TASK INPUT Start Marker
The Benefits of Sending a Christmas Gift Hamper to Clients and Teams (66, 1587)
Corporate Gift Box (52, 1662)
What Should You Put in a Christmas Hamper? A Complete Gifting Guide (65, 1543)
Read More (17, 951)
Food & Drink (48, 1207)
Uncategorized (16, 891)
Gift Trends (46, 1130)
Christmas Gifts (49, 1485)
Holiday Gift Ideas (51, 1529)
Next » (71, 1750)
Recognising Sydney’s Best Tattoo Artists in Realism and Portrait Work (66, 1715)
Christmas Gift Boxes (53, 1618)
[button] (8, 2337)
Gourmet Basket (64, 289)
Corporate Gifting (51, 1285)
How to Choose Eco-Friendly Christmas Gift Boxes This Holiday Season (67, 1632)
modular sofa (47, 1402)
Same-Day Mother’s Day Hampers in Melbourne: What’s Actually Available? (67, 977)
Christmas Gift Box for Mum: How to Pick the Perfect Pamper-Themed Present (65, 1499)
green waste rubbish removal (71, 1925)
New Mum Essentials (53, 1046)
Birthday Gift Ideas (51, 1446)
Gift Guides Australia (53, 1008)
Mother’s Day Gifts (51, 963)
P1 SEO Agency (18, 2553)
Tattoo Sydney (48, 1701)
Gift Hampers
TASK INPUT End Marker
_TASK DESCRIPTION_.
Each line from the one containing "Mother’s Day Gifts (51, 963)" to the last line above must be returned exactly, and no line outside that range.

_THE ANSWER_.
Mother’s Day Gifts (51, 963)
P1 SEO Agency (18, 2553)
Tattoo Sydney (48, 1701)
Gift Hampers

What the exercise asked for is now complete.